• _Consignes de travail_
a) Répondez aux questions suivantes sur le chapitre 15.
(i) Jusqu'en quelle année le séjour à Tanger a-t-il duré ?
(ii) Sur quel navire des milliers d'hommes et de femmes embarquent-ils à Mers el Kébir ?
(iii) Combien de Juifs âgés les ruines d'Agadir abritaient-elles encore ?
b) Citez fidèlement le passage du chapitre 15 qui commence par les mots « Juif errant... Juif » et se termine par les mots « service. La guerre. ».
c) Écrivez la suite du chapitre 15 à partir de sa dernière phrase.

• _Extrait fourni_

Juif errant... Juif héraut
Deuxième partie: voyages d'un juif héraut - Les Juifs et la Nouvelle Alliance.
Chapitre 15
Nous sommes restés à Tanger jusqu'en 1963. Ma fille s'était mariée avec José, un homme d'origine espagnole qui, orphelin très jeune, avait été recueilli et élevé par une famille juive: il connaissait mieux que beaucoup de Juifs toutes les coutumes de notre peuple! Ils vivaient à Casablanca. Mon fils, appelé à servir dans l'armée française dans le pays où il était né, en Algérie, avait dû interrompre ses études de sciences. Trois ans de service. La guerre.
Le monde allait mal: après la détente, le coup de poing hystérique de Kroutchev; en Algérie, tous les sigles dressés les uns contre les autres: PPA-FLN-OAS... De Gaulle visé par les balles terroristes; Gagarine qui n'avait pas vu Dieu dans l'espace, et Eichmann retrouvé, jugé et pendu. L'indépendance de l'Algérie enfin: exode. Des milliers d'hommes et de femmes qui embarquent sur le «Ville de Marseille», à Mers el Kébir...
Adeline poursuivait sa tâche avec les jeunes filles. Nous avions encore voyagé dans tout le pays, plusieurs fois, avec ou sans Leibj qui s'était installé à Paris. Notre dernier périple eut lieu en mai 1962. Le nord d'abord où, en dehors de mes excursions à Gibraltar, je n'avais jamais cessé de me rendre. Puis le sud: le choc devant les ruines d'Agadir (qui n'abritaient plus guère qu'une cinquantaine de Juifs âgés), l'émerveillement en traversant les montagnes, et les forêts de cèdres, dans l'Atlas; à Midelt où une poignée de Juifs se réunirent dans une vieille maison berbère pour recevoir nos livres. Ils étaient de moins en moins nombreux, partout.

• _Données fournies_
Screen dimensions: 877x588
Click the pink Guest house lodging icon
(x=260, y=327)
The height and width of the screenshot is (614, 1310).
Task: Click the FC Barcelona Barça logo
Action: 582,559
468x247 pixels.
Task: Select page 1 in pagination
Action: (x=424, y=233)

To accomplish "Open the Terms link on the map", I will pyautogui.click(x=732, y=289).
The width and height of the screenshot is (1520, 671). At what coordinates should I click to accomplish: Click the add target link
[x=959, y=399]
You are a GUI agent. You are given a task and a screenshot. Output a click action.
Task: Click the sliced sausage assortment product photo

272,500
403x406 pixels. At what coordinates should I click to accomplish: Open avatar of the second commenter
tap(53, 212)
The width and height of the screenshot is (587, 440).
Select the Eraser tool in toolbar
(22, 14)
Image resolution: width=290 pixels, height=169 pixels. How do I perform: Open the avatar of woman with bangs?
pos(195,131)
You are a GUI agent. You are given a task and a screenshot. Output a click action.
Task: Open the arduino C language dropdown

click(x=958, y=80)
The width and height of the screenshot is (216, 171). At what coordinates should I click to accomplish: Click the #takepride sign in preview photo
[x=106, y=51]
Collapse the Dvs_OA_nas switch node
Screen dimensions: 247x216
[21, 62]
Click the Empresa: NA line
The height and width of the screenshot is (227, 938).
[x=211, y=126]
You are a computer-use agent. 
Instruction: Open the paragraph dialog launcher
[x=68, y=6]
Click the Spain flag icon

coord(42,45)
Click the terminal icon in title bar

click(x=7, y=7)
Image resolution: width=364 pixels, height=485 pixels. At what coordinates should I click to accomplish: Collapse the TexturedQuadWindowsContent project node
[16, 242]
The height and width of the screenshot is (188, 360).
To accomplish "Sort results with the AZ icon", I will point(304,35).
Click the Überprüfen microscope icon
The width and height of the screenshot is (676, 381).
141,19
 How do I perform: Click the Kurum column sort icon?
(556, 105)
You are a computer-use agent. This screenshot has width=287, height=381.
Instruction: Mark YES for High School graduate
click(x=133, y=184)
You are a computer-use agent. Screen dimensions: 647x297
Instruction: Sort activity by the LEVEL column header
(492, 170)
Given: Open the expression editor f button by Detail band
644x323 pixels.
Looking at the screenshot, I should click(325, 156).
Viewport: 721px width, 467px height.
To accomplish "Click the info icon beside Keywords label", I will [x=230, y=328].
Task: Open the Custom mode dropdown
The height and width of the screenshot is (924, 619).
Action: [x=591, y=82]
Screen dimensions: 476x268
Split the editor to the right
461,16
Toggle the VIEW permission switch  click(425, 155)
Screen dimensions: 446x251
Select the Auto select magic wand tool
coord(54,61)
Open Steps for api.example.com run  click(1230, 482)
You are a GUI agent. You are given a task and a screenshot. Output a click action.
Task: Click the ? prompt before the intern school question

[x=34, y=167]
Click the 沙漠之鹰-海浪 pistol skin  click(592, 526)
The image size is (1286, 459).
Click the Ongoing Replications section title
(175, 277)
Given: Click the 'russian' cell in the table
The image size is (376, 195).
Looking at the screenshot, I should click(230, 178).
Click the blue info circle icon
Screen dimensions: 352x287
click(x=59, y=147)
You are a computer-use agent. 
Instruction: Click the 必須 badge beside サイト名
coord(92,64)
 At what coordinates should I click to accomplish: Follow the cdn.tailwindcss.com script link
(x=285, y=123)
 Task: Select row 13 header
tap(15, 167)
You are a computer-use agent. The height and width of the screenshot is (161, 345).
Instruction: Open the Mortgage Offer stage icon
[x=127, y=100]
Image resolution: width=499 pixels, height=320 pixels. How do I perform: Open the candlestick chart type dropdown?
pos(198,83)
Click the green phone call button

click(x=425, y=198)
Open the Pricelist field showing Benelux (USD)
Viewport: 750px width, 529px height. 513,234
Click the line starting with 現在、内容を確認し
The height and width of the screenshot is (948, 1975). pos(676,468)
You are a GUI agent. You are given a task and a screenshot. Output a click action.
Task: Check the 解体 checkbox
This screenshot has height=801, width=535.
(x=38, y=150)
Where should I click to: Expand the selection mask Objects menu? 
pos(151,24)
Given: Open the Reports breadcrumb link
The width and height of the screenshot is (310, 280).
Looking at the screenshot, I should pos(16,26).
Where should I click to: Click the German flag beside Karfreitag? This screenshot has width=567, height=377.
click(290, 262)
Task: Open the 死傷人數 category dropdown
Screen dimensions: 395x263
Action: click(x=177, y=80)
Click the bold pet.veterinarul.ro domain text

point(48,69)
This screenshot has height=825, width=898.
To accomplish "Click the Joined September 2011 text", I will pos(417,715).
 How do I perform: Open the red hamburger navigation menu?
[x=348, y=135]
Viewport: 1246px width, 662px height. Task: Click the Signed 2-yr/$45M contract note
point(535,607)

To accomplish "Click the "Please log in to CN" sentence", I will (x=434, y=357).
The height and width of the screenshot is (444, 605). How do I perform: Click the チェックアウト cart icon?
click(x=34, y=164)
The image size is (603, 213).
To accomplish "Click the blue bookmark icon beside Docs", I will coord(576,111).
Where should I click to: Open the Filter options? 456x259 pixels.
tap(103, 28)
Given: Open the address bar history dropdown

• _Corrigé des activités_
a)
(i) Jusqu'en 1963.
(ii) Sur le «Ville de Marseille».
(iii) Une cinquantaine.

b)
Juif errant... Juif héraut
Deuxième partie: voyages d'un juif héraut - Les Juifs et la Nouvelle Alliance.
Chapitre 15
Nous sommes restés à Tanger jusqu'en 1963. Ma fille s'était mariée avec José, un homme d'origine espagnole qui, orphelin très jeune, avait été recueilli et élevé par une famille juive: il connaissait mieux que beaucoup de Juifs toutes les coutumes de notre peuple! Ils vivaient à Casablanca. Mon fils, appelé à servir dans l'armée française dans le pays où il était né, en Algérie, avait dû interrompre ses études de sciences. Trois ans de service. La guerre.

c)
Puis nous avions eu peine à croire que tout était fini. Les Juifs étaient peu enclins à demeurer au Maroc où l'inimitié à leur égard augmentait. Les monarques (Mohammed V, puis Hassan II), s'ils suivaient les envolées nassériennes très populaires dans le monde arabe, garantissaient cependant les droits civiques de leur sujets juifs – sauf celui d'émigrer dans l'état sioniste. Cette mesure s'était lentement assouplie, et les Juifs avaient choisi de gagner Israël, le Canada, ou la France. Nous comprîmes bientôt que nous n'avions aucun avantage à demeurer à Tanger, ni dans aucun autre endroit de l'Afrique du Nord désormais indépendante. Restait la France, mon véritable pays d'adoption. A circuler comme je le faisais, j'avais presque oublié que j'étais français depuis plus de trente ans! Et comme des milliers de Juifs nord-africains, largement escortés par les pieds-noirs déçus – et désormais nostalgiques –, nous effectuâmes le même bond de puce, mais de géant, comme beaucoup d'entre eux; un saut au-dessus de la Méditerranée qui nous ramenait vers une Alger aux couleurs françaises, toute de collines, de soleil et de mer, avec un cœur gros comme ça, et un vieux port... Marseille.
René Bloch nous avait quittés en 1950, à la suite d'une pénible maladie. Quelques instants avant sa mort, il avait murmuré: «Aujourd'hui, je serai avec le Seigneur!». Joyeuse certitude, en un aussi triste jour. Il avait cinquante-quatre ans; sa femme l'avait devancé cinq mois auparavant. Peu avant sa mort, il avait fondé un foyer d'accueil, «le Phare», à Marseille. Ce foyer n'avait plus de directeur, au moment où j'arrivais en France. Je souhaitais l'utiliser pour offrir un abri aux rapatriés d'Afrique du Nord qui continuaient d'affluer à Marseille.